Dam in Béjaïa, Algeria

The Tichy-Haf dam is an Arch–gravity dam on the Oued Bousellam in Mahfouda, Bouhamza Commune, Béjaïa, Algeria.

==Background==
Construction of the dam started in the Late 1990s by Yugoslav company Hydrotchnika, and later completed by Algerian company Cosider Group. The dam was finished by 2008, and opened on 26th February 2009. The dam produces 47 million cubic metres per year of drinking water for the Akbou-Béjaïa corridor, and 43 million cubic metres per year for irrigation. Near to the dam is the Tichy-Haf Treatment Plant, which has a capacity of 120,000 cubic metres per day, a 70km long pipeline and storage tanks with a capacity of 42,000 m3.
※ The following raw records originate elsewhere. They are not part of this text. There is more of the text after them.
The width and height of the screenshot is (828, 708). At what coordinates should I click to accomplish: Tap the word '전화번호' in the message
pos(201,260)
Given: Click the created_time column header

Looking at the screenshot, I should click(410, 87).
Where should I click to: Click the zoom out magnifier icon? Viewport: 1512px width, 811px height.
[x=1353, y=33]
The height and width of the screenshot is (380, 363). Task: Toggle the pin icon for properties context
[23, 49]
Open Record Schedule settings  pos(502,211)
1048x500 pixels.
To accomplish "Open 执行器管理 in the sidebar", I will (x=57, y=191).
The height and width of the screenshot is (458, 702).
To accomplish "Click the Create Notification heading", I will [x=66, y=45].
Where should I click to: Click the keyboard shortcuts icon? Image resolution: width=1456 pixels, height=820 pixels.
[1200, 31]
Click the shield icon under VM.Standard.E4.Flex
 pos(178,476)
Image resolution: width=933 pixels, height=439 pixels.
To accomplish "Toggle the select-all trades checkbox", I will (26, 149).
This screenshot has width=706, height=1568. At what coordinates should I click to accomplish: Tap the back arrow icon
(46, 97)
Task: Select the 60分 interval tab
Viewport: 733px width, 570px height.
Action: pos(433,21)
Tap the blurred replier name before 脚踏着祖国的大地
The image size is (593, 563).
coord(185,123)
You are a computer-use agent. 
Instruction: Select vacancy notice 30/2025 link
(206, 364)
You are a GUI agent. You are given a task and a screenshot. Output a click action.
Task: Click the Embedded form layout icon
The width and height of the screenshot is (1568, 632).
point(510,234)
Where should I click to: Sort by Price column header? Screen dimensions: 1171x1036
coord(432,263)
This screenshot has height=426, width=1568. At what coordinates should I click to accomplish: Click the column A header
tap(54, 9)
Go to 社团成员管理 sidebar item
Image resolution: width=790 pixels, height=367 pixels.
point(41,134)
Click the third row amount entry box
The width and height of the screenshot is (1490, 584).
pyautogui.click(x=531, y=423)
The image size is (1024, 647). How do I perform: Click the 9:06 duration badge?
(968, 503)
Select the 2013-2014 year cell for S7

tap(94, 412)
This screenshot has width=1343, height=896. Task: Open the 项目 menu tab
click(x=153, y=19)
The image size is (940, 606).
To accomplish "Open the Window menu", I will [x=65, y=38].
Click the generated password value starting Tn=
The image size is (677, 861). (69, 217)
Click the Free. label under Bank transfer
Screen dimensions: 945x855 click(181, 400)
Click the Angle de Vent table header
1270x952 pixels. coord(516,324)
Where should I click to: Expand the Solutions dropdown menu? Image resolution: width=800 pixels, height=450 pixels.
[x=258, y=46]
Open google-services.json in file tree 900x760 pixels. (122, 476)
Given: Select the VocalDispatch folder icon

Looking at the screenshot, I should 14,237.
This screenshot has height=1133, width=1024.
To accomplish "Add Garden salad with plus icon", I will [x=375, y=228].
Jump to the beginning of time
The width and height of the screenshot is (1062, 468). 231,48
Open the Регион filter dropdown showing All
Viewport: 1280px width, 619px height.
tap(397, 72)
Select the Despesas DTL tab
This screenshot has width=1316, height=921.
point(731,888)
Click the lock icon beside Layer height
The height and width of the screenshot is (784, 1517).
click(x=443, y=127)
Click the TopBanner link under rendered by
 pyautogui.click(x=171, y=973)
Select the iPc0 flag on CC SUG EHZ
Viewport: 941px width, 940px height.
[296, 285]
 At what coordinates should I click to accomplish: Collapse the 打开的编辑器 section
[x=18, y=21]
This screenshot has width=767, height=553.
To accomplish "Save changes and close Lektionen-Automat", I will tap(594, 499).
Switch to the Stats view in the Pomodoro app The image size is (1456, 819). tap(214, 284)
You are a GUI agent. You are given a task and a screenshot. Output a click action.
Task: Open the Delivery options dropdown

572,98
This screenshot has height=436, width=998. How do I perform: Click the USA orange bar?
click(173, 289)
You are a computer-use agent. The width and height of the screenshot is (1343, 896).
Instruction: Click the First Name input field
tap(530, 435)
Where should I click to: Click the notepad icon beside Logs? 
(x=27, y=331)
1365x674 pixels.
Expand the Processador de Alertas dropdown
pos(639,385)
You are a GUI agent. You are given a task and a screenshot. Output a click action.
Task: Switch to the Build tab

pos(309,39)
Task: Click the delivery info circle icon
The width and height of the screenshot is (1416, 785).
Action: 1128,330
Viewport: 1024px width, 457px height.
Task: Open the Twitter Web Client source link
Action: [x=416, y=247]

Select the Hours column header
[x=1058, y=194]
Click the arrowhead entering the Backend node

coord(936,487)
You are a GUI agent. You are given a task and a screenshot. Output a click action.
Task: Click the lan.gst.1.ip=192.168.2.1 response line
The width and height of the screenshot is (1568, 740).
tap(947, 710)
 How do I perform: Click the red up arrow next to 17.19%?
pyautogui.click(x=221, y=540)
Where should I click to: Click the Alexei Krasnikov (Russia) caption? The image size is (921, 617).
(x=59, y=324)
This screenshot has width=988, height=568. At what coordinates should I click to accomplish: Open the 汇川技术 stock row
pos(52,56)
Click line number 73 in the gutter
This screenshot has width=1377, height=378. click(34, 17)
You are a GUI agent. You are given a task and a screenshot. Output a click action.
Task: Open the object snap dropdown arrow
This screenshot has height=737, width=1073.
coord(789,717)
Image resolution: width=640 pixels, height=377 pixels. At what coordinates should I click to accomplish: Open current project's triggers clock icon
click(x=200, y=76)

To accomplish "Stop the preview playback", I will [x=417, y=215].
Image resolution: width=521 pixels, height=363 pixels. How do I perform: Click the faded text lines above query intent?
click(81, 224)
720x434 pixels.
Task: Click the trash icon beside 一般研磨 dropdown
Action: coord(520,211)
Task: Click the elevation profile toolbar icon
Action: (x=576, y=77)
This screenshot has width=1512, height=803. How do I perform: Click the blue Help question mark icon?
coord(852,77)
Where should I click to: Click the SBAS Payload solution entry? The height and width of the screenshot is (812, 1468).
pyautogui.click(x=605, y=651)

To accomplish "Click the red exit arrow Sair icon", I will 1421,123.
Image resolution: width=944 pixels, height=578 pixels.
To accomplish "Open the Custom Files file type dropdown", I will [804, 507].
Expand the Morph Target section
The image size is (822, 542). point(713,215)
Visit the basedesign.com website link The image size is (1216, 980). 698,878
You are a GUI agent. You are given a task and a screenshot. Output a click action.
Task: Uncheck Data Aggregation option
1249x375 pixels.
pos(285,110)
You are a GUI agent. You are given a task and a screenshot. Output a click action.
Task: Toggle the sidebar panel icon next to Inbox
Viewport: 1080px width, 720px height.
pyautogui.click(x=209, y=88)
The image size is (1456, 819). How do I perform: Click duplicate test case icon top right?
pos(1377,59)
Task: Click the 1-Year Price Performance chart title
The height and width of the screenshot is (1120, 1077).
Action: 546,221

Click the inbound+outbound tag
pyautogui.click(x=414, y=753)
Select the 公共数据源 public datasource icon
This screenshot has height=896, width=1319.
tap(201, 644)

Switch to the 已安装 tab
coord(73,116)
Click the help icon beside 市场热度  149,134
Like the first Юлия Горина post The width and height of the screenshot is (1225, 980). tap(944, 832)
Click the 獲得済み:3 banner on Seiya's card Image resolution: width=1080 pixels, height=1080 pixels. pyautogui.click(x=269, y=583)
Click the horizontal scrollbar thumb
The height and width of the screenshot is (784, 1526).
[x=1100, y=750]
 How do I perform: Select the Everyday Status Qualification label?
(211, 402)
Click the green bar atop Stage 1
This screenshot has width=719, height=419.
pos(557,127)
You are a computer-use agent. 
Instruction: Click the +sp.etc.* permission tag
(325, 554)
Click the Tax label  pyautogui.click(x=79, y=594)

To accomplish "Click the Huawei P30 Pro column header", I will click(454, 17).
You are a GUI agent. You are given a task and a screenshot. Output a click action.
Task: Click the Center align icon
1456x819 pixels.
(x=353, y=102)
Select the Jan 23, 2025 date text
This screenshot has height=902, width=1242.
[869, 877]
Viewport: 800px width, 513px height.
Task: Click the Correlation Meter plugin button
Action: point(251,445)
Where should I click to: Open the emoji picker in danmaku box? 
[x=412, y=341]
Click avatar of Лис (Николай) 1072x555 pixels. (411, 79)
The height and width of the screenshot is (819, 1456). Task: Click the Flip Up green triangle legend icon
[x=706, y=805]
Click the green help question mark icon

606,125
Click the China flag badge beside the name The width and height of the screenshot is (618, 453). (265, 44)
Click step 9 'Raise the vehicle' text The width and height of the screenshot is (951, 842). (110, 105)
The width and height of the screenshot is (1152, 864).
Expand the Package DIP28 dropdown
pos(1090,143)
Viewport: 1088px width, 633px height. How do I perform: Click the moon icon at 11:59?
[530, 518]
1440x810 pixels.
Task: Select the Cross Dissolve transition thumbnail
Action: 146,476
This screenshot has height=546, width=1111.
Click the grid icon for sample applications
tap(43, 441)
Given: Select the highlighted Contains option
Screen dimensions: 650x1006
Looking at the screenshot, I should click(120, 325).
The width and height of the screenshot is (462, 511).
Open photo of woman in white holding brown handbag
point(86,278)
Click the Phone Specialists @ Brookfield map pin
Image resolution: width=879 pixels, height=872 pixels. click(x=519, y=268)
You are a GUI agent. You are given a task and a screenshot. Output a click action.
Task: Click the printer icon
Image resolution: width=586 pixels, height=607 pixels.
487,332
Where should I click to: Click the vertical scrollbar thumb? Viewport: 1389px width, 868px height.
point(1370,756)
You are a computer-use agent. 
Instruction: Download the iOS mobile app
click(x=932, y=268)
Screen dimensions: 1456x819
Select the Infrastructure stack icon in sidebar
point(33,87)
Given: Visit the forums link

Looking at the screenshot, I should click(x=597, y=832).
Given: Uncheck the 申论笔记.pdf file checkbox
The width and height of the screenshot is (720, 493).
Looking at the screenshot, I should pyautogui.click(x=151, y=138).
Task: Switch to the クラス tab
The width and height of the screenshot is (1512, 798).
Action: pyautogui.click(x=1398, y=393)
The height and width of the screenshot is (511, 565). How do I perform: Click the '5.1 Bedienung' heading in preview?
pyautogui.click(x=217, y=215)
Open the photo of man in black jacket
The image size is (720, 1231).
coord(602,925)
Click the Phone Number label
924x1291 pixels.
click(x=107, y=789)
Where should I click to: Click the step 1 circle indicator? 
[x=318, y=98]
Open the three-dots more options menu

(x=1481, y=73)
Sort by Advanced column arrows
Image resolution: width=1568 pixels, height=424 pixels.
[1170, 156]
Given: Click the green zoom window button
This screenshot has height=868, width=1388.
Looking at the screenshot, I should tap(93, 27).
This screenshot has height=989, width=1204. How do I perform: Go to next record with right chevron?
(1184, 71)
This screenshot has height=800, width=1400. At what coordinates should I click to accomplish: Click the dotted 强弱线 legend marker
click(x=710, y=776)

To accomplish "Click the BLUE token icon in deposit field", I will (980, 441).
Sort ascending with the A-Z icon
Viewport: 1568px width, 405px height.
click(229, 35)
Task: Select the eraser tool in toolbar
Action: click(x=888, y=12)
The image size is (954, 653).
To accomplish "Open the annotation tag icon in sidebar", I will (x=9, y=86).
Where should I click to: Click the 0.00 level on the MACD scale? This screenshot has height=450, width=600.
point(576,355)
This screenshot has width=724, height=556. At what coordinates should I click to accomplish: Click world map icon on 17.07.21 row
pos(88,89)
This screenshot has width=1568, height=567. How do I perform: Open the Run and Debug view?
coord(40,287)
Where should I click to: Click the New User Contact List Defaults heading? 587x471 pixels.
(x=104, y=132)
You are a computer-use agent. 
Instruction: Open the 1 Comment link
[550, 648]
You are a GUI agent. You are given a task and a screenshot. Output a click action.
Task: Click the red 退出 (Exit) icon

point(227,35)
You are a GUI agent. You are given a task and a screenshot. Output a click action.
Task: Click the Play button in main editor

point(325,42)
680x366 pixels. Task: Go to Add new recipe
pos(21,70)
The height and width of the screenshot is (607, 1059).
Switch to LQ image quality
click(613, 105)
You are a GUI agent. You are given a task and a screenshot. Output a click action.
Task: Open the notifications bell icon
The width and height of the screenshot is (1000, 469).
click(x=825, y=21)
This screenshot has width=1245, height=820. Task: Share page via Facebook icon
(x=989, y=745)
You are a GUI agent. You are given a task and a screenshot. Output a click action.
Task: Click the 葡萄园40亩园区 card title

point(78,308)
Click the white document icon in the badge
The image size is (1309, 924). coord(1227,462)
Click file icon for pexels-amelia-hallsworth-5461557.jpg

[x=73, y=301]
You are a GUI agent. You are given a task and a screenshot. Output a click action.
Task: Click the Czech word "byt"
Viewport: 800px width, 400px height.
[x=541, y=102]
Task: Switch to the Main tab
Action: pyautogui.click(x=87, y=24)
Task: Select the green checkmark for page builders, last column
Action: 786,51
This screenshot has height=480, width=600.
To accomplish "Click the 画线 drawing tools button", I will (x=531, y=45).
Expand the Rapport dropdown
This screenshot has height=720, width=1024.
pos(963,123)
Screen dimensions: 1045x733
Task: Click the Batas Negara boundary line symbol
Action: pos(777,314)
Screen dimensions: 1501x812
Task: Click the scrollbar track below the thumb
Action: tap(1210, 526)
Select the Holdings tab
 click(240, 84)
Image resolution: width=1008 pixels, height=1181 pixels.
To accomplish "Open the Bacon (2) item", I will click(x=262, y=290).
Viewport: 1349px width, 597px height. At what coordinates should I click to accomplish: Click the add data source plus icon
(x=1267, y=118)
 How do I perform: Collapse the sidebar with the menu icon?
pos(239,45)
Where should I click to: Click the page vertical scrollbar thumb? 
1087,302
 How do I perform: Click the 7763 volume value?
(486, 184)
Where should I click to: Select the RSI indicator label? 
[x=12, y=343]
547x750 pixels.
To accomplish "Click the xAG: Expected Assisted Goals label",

The construction of the dam and reservoir was on former farmland, which the local residents protested the construction in the 2000s and in 2011. In 2023 the dam was only at 6% capacity, this led to boreholes being dug in the valley and the reservoir being partially dried.

Local residents frequently use the dam and reservoir for swimming, diving, boating, and there are olive trees lining the river bank.Fishing also occurs on the reservoir, for Common carp and Common bream. However, it is dangerous to swim or dive too close to the dam.